2020-10-08Zeitschriftenartikel DOI: 10.25646/7904
A decade of de novo transcriptome assembly: Are we there yet?
A decade ago, de novo transcriptome assembly evolved as a versatile and powerful approach to make evolutionary assumptions, analyse gene expression, and annotate novel transcripts, in particular, for non‐model organisms lacking an appropriate reference genome. Various tools have been developed to generate a transcriptome assembly, and even more computational methods depend on the results of these tools for further downstream analyses. In this issue of Molecular Ecology Resources, Freedman et al. (Mol Ecol Resourc 2020) present a comprehensive analysis of errors in de novo transcriptome assemblies across public data sets and different assembly methods.
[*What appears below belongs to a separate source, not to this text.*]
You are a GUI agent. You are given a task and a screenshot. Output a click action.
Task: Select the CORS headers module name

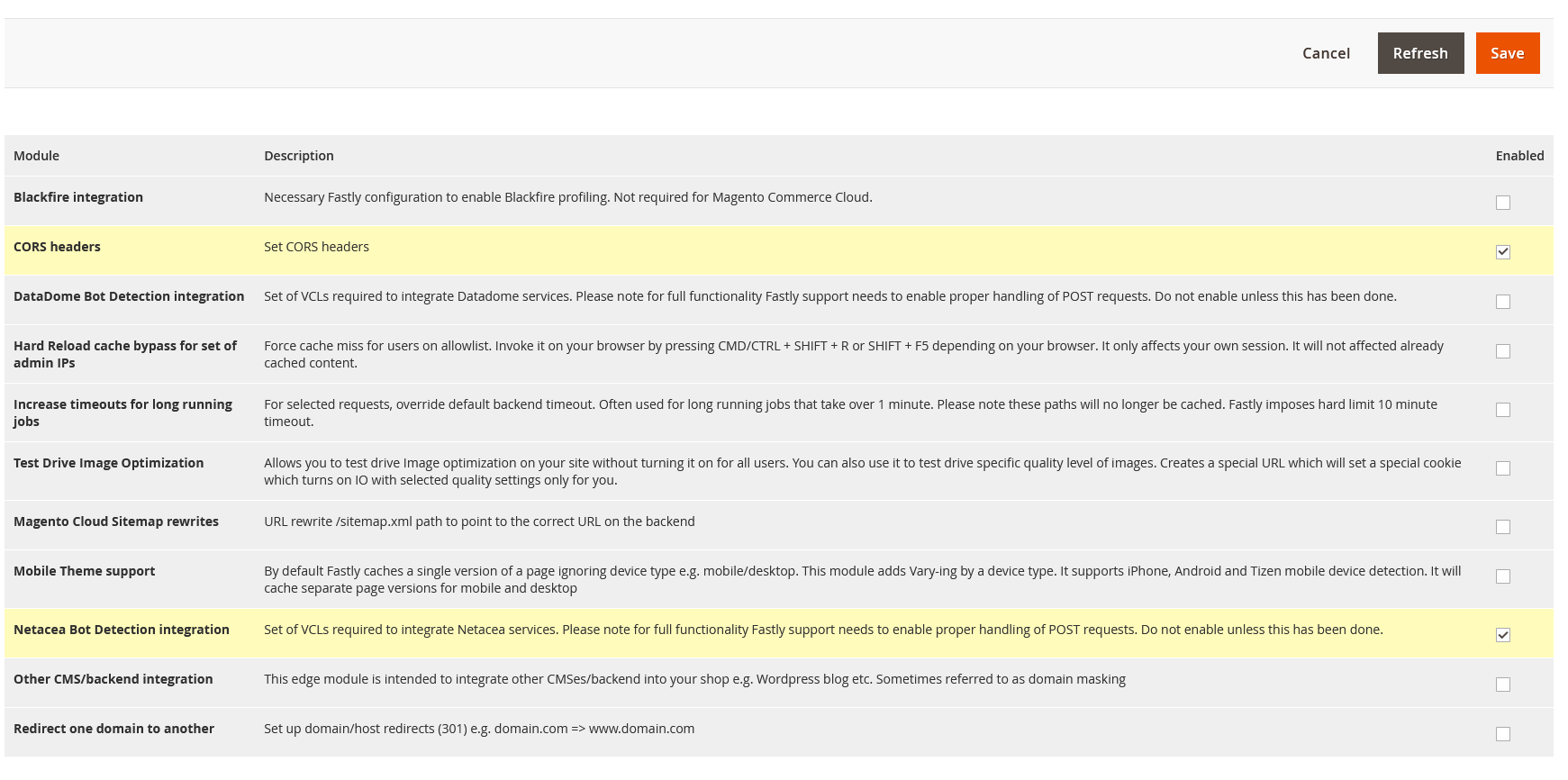tap(57, 247)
They focus on two implicit assumptions that are often violated: First, the assembly presents an unbiased view of the transcriptome. Second, the expression estimates derived from the assembly are reasonable, albeit noisy, approximations of the relative frequency of expressed transcripts. They show that appropriate filtering can reduce this bias but can also lead to the loss of a reasonable number of highly expressed transcripts. Thus, to partly alleviate the noise in expression estimates, they propose a new normalization method called length‐rescaled CPM. Remarkably, the authors found considerable distortions at the nucleotide level, which leads to an underestimation of diversity in transcriptome assemblies. The study by Freedman et al. (Mol Ecol Resourc 2020) clearly shows that we have not yet reached “high‐quality” in the field of transcriptome assembly. Above all, it helps researchers be aware of these problems and filter and interpret their transcriptome assembly data appropriately and with caution.